I had to diagnose myself and have my findings confirmed by a MS specialist because the regular doctors and neurologists I saw seemed incapable of anything except assigning random labels to the real cause of my illness.

1.) Don`t panic!

2.) Be objective in your research.

3.) Get your suspicions confirmed by an expert.

[Dejibo]

To answer your question YES! you can have lesions only in your spine. Lesions only in your head. Altho if you have both together, its a lock on the MS diagnosis. Did they use Dye when they did your MRI? it wont ruin the results if they didnt, but dye causes active lesions to "light up" on the film. If you have no lesions show up on film, then they wouldnt light up anyway.
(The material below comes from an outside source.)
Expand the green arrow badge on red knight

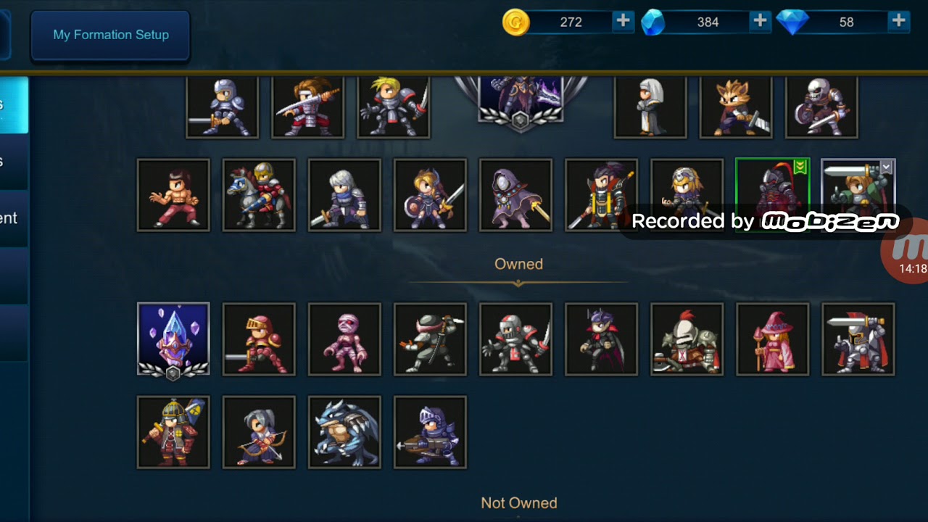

Also be mindful that some MRIs are more powerful than others. Open MRIs tend to be about 1 Telsa strength or less. Regular closed MRIs tend to be 1.5 and you can find some 2.0s. We have moved into some 3 Telsa machines, and most hospitals use them side by side with thier old 1.5 machines and its a gamble which machine you get. the higher the # the more sensitive the machine. When I was first tested they used an open MRI that showed nothing. the 1.5 showed 10 plus lesions.

How can you be diagnosed without lesions. its tricky but it can happen. They base it on symptoms (sx) after ruling out all the other junk. You must have 2 clearly marked attacks at least 6 months apart. Optic neuritis is a hallmark sign that MS is on the table. PLEASE seek an eye md if you have blind periods.

Many folks stay on limbo island for years and sometimes decades till the MD proves or disproves MS. Some are now being given treatment as "pre MS" or "silent MS" and the MD is simply waiting for the disease to unfold.

word of caution. PLEASE know that the second someone puts MS or suspected MS down on a medical piece of paper...you will not qualify for life insurance, health insurance, and several other things. PLEASE take this quiet time to apply for and be accepted to as many things as you can. Long term disability insurance is great if you can get it while you are healthy. After MS they will simply say..um...NO! go away. Even tho you are feeling sick, and confused take this time to get your paperwork in order. once you receive those words stamped on your file...its almost impossible to find someone to insure you. even if they remove the words later.